Chapter 10

Lila Moreno had always been good at holding herself together.

She smiled when she was supposed to. She led when she needed to. She knew how to turn attention into something sharp and controlled, something that couldn’t hurt her if she didn’t let it get too close.

Rowan Hale was the exception.

Lila realized that on Friday night, standing in front of her mirror with her phone in her hand, rereading messages that weren’t there. Drafts she’d never sent. Words she’d swallowed down until they burned.

She hadn’t cried.

That almost made it worse.

At school, she was still Lila Moreno—the cheer captain, the girl everyone knew, the one people gravitated toward without thinking twice. She laughed in the hallways. She corrected routines. She flirted when it was easy and deflected when it wasn’t.

But everything felt slightly off, like she was standing half a step outside herself.

Rowan avoided her with an almost impressive level of discipline. Not blatant enough to cause a scene. Not obvious enough for anyone else to call it out. Just enough that Lila noticed every single time.

The worst part wasn’t the distance.

It was the denial.

Because Rowan still looked at her.

Just long enough to betray herself. Just briefly enough to pretend it hadn’t happened.

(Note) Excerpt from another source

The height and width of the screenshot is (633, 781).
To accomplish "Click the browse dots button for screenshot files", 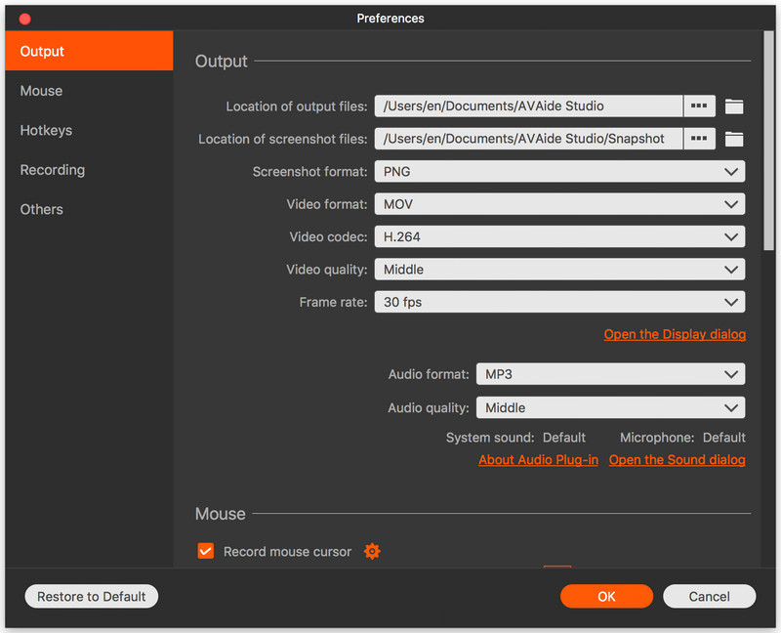I will pos(699,139).
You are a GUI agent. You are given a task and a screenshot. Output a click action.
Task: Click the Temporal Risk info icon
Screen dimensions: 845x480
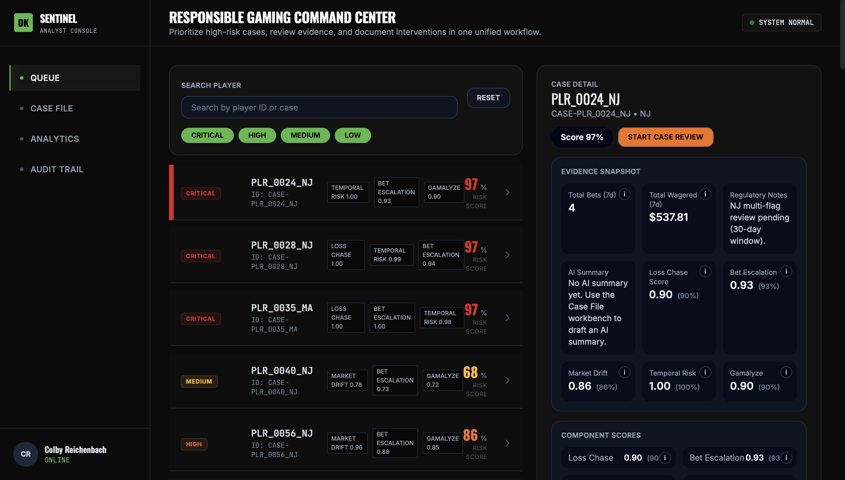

Lila hated that she knew the difference.

At practice, Lila missed a count for the first time all season.

“Again,” she snapped, sharper than intended.

Her team exchanged glances but reset without comment. Lila inhaled, steadied herself, and forced calm back into her voice. Leadership meant control. She couldn’t afford to unravel over someone who refused to even admit there was something to unravel over.

Still, her chest ached.

She remembered the way Rowan’s voice had sounded in the equipment shed. The way she’d said this ends like it was a rule she could enforce simply by wanting it badly enough.

Lila had nodded. She’d walked away.

She’d done the mature thing.

It didn’t make it hurt less.

By the time Friday night arrived, Lila already knew Rowan would be there.

Someone mentioned it casually—the soccer girls are going—and Lila felt the familiar tightening behind her ribs. She told herself it didn’t matter. That she wouldn’t go for Rowan.

She went anyway.

The house was loud and crowded, bass rattling the walls, bodies pressed together in easy familiarity. Lila moved through it like she belonged there, accepting a drink she barely touched, laughing at jokes she didn’t fully hear.

Then she saw Rowan.

Rowan stood near the kitchen, broad shoulders tense, red cup in hand. She looked composed, detached—like she always did when she was trying too hard not to feel.

Someone stood close to her. Too close.

A guy. Laughing. Leaning in.

Rowan didn’t pull away.

Lila felt something cold settle in her stomach.

She told herself she had no right to feel this way. Rowan hadn’t promised her anything. Rowan hadn’t even admitted there was anything to promise.

Still, the sight burned.

Lila turned away before she could do something reckless. She focused on her friends, on movement, on noise. She danced harder than usual, smiled wider, let herself be seen.

If Rowan was watching, she didn’t know.

And somehow, that hurt more.

Later, she slipped outside for air, the cool night grounding her in a way the house hadn’t. She leaned against the railing, arms crossed tightly, trying to breathe through the ache.

“You okay?”

Lila looked up. One of her friends, concern etched into her expression.

“Yeah,” Lila said automatically. “Just needed air.”

Her friend hesitated. “You sure? You’ve been… different.”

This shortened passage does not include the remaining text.